City of Cape Town v Imatu (C884/2014) [2015] ZALCCT 58; [2015] 12 BLLR 1197; (2016) ILJ 147 ; [2015] JOL 34136 (LC) (17 September 2015) per Rabkin-Naicker J.
The Labour Court declared the Disciplinary Procedure and Code Collective Agreement (2010) purportedly concluded by Imatu, Samwu and Salga on 21 April 2010 under the auspices of SALGBC invalid in terms of SALGBC’s constitution and accordingly did not bind the City of Cape Town. The background facts are recorded in Salga v Imatu (JA46/2012) [2014] ZALAC 2; [2014] 6 BLLR 569; (2014) 35 ILJ 2811 (LAC) (4 March 2014)
Further issues were whether collective agreements:
- that breach the constitution of a bargaining council can nevertheless be binding in terms of sec 23 of the LRA; and
- entered into by parties to a bargaining council can be governed by both sections 31/32 and section 23 of the LRA?

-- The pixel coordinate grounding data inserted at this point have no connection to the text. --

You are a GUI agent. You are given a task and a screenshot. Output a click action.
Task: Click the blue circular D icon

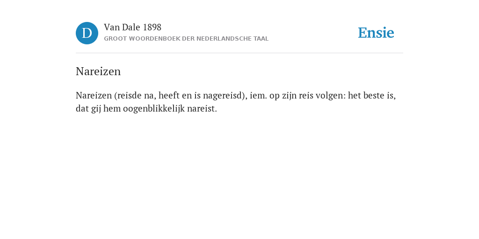(87, 33)
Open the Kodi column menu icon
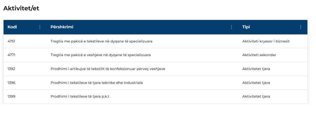 coord(40,27)

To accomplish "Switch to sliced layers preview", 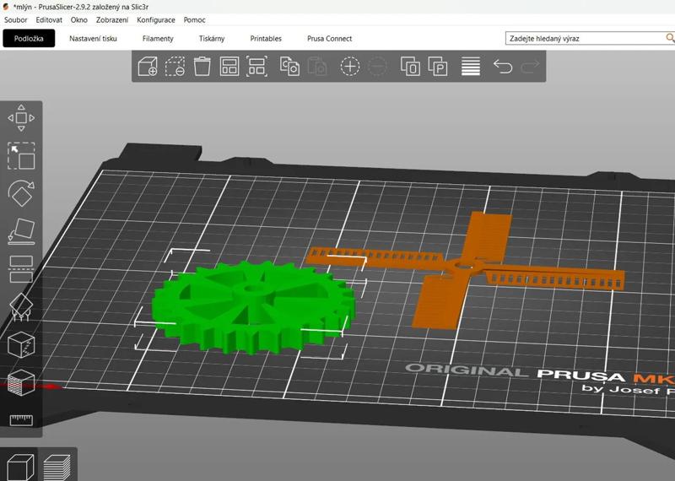I will 57,465.
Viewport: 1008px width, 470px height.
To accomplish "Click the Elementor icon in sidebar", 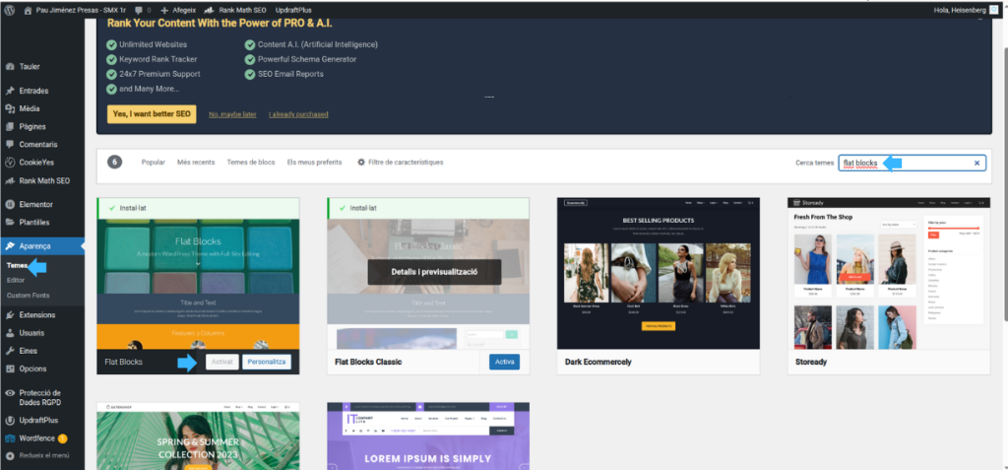I will pos(9,204).
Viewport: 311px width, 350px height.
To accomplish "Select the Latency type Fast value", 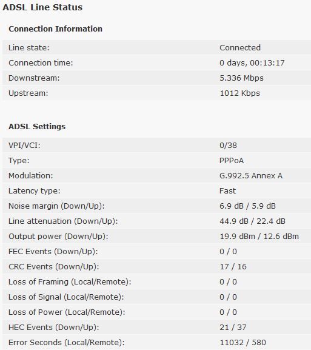I will 227,191.
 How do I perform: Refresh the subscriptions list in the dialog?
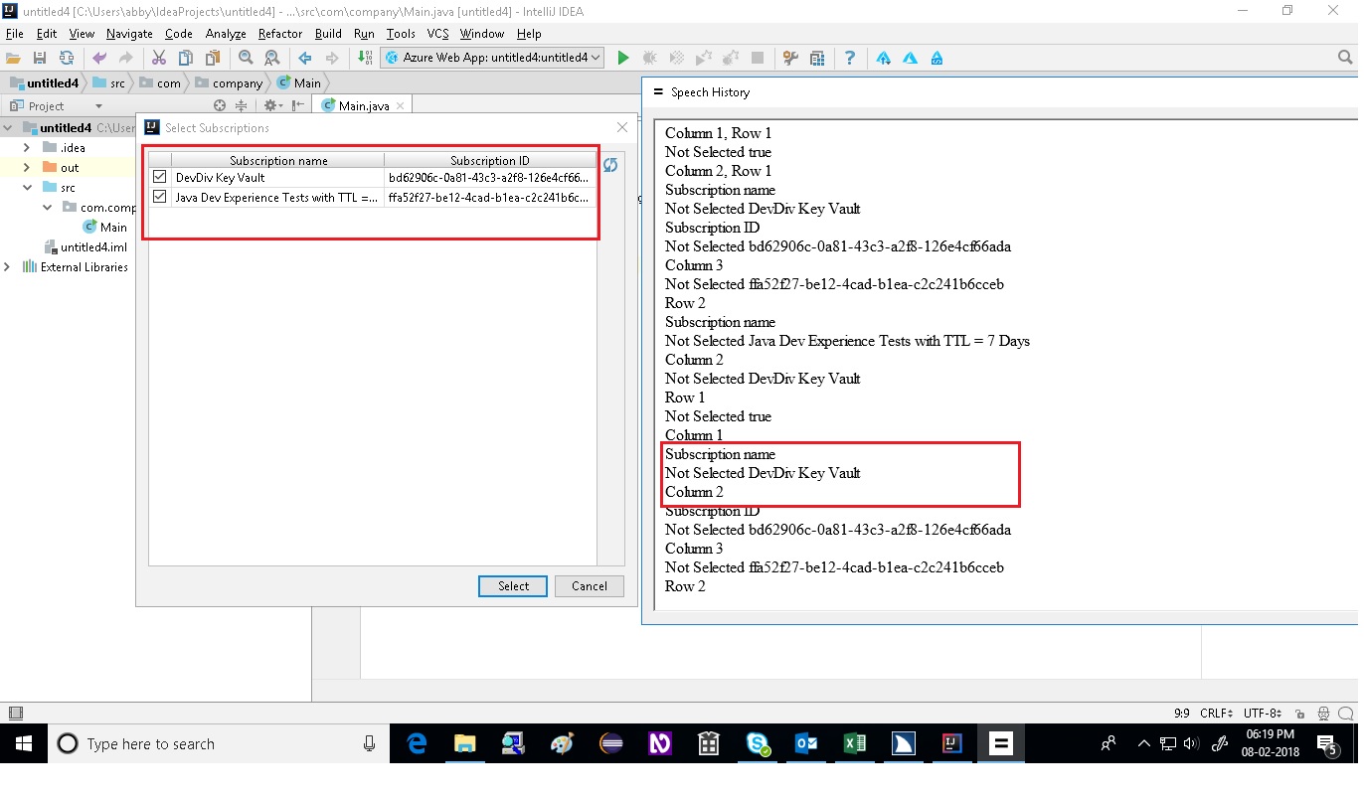pos(610,165)
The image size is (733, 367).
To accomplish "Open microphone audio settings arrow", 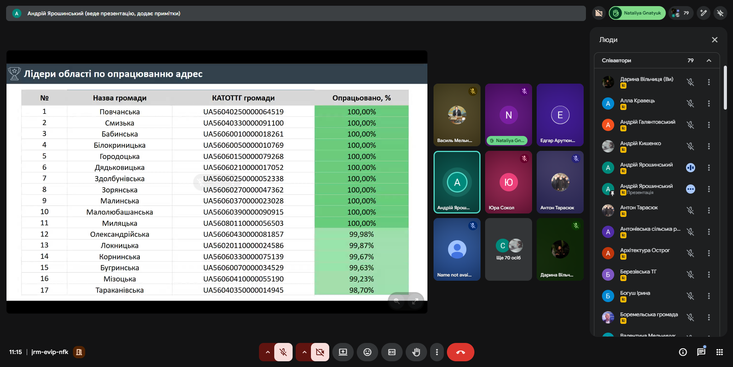I will click(267, 352).
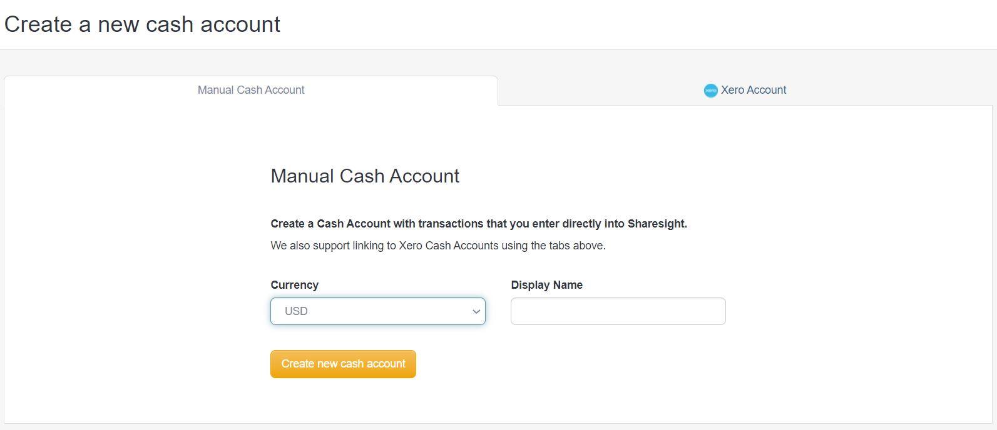Switch to the Xero Account tab
This screenshot has width=997, height=430.
pos(745,90)
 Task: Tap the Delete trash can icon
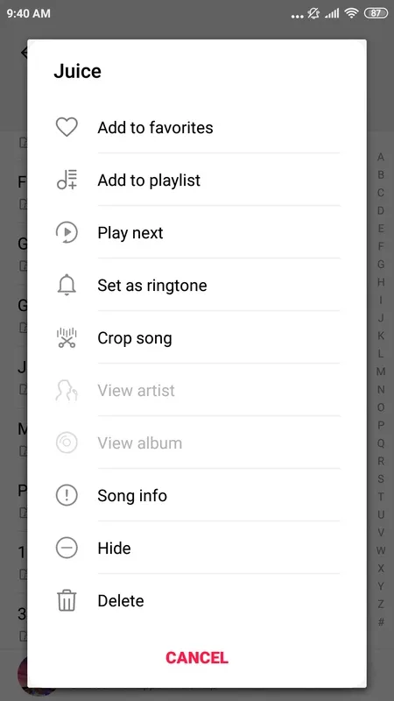(67, 600)
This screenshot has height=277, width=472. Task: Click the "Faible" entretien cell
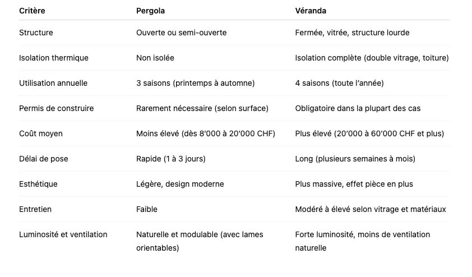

The Labour Court remarked that the very purpose of establishing bargaining councils and concluding collective agreements was to regulate sectoral bargaining The binding nature of collective agreements concluded by parties to those councils is governed by specific provisions in the LRA, set out in Part C of Chapter 3 headed “Bargaining Councils”. The Labour Court held that there was a distinction between collective agreements concluded inside and outside bargaining councils, which are governed by sec 23 of the LRA. The former are clothed with statutory enforcement mechanisms provided for in sec 33A of the LRA. They are of a special type. They cannot ‘morph’ into sec 23 collective agreements. So the parties cannot enforce them ‘across a sector invalidating the inherent purpose of the conclusion of a collective agreement in a bargaining council’.

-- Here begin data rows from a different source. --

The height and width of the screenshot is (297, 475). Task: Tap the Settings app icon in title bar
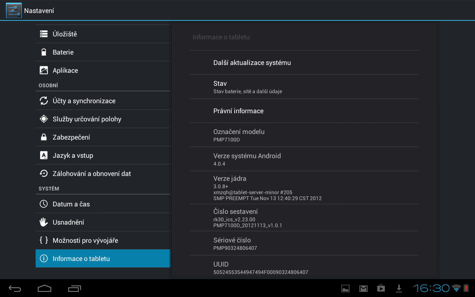14,10
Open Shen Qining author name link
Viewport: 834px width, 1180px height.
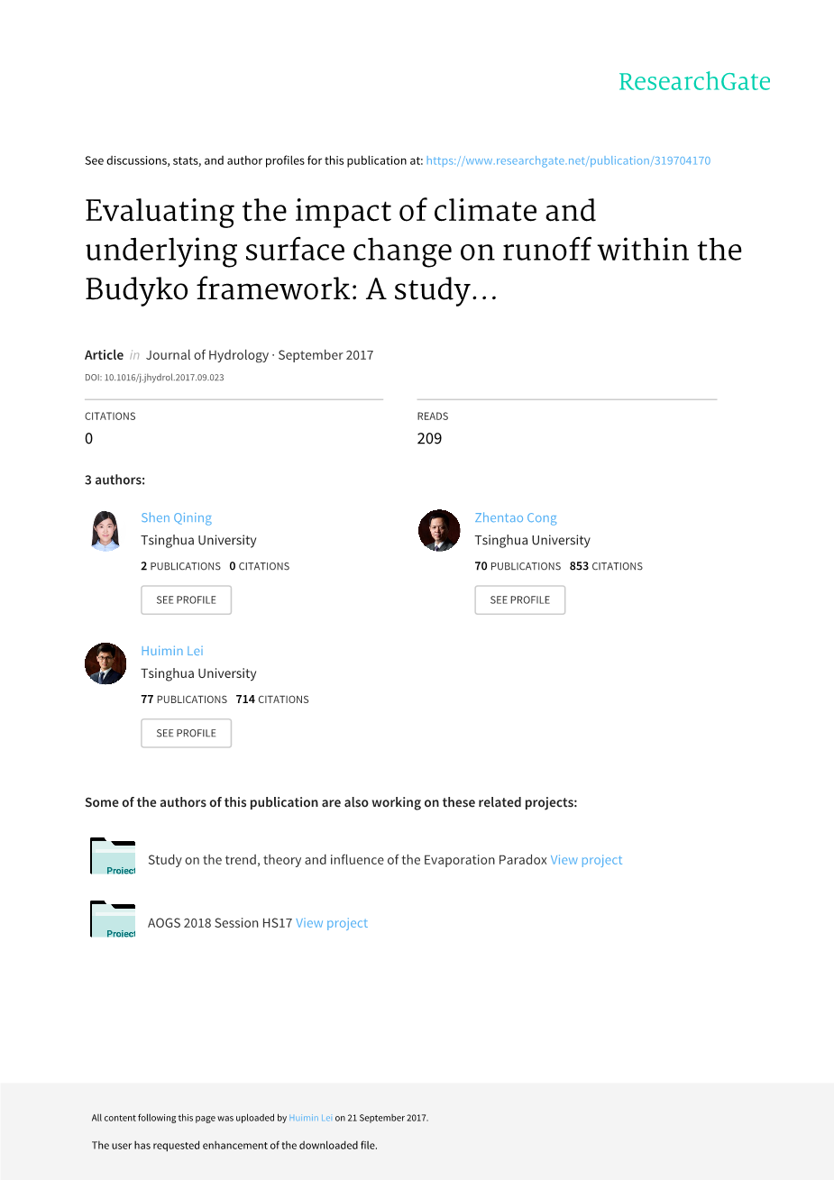point(176,517)
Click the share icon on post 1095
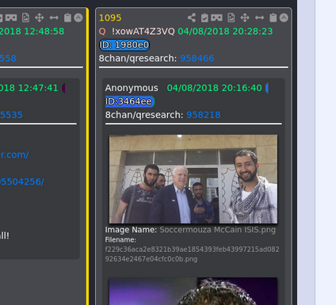This screenshot has height=305, width=336. click(192, 17)

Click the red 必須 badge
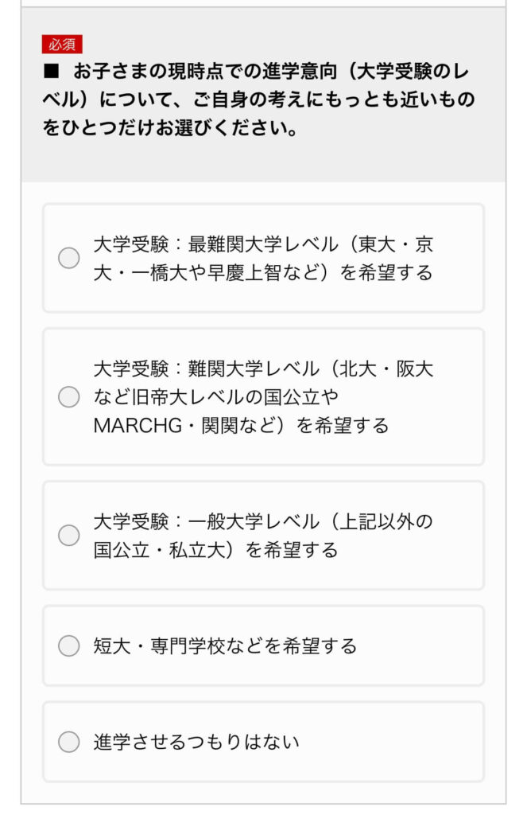pos(62,45)
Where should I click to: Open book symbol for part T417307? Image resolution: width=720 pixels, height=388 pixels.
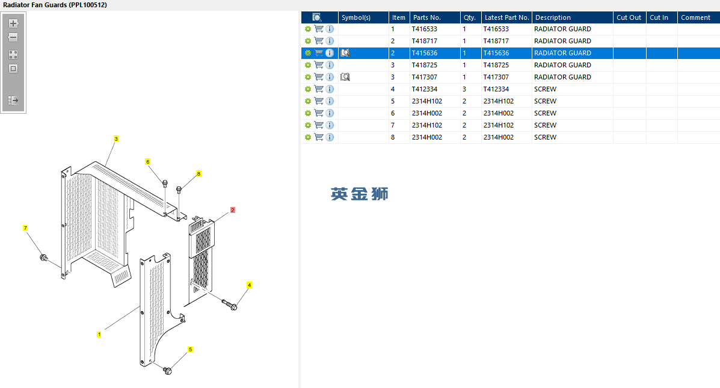[345, 77]
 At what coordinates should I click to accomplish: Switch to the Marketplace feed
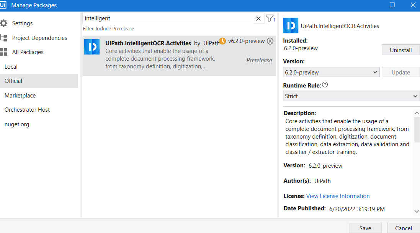(20, 96)
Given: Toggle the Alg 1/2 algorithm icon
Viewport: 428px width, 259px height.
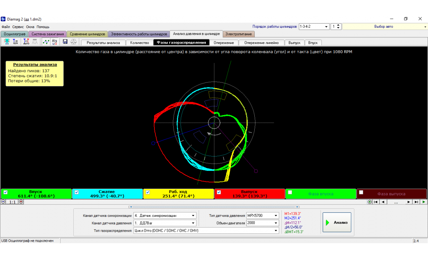Looking at the screenshot, I should pyautogui.click(x=54, y=42).
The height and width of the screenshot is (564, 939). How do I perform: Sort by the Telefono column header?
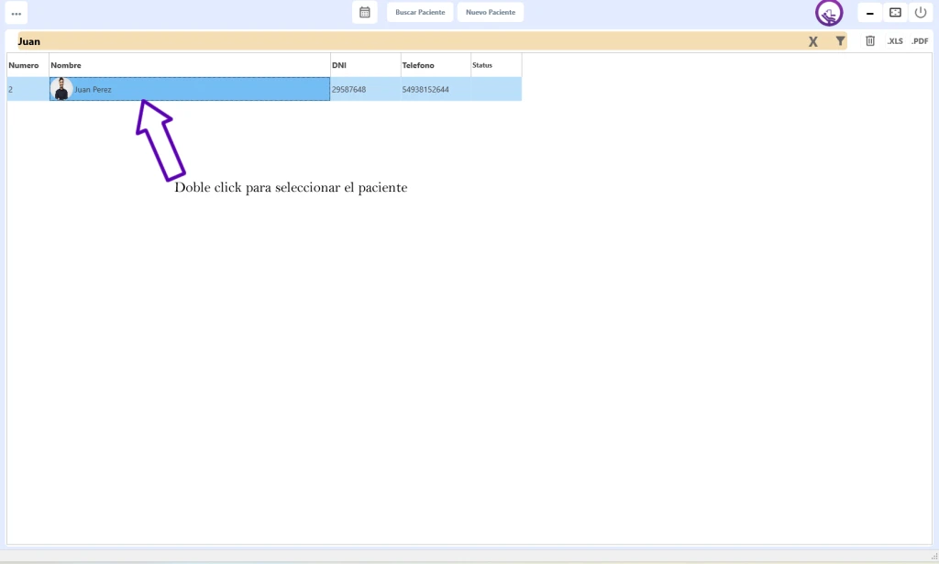[435, 65]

Prof Darcy du Toit discusses this judgment in his latest Editorial Can an invalid (collective) agreement have any effect? published by LexisNexis on IR Network [subscription required] and these are excerpts.

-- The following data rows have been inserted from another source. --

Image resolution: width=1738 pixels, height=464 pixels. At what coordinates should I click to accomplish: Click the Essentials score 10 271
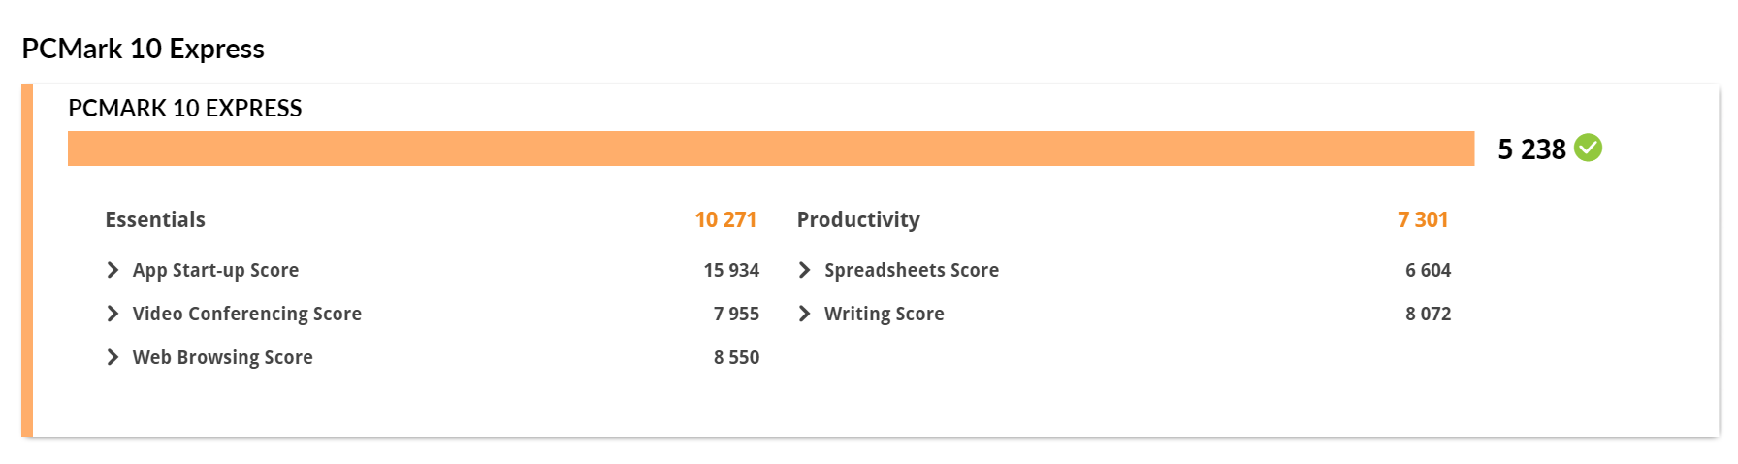click(x=725, y=220)
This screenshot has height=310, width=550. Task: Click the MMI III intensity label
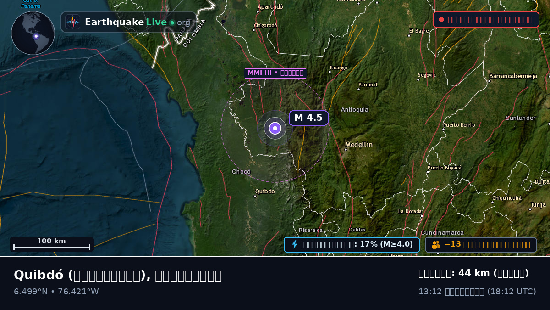pos(275,73)
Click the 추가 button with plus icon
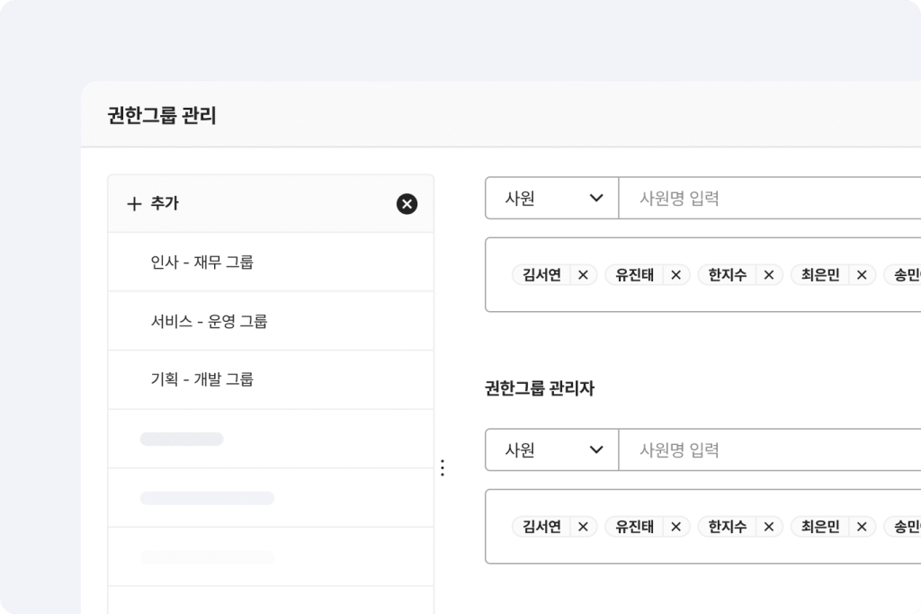 point(153,204)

Now reported: [2015] 12 BLLR 1197 (LC)
Headnote:
Bargaining Councils – Collective agreements – Bargaining council collective agreements must be concluded in terms of procedure required by council constitution, otherwise invalid and not binding on parties – SALGBC Disciplinary Procedure and Code agreement declared invalid because not properly ratified.
Collective agreements – Validity – Bargaining council agreements not adopted in terms of council’s constitution and therefore invalid cannot be deemed binding in terms of section 23 of LRA as “ordinary” collective agreements.
Local Government – Disciplinary Procedure and Code – Code invalid and not binding on parties as not properly adopted at inception.
Now reported (2016) 37 ILJ 147; [2015] JOL 34136 (LC).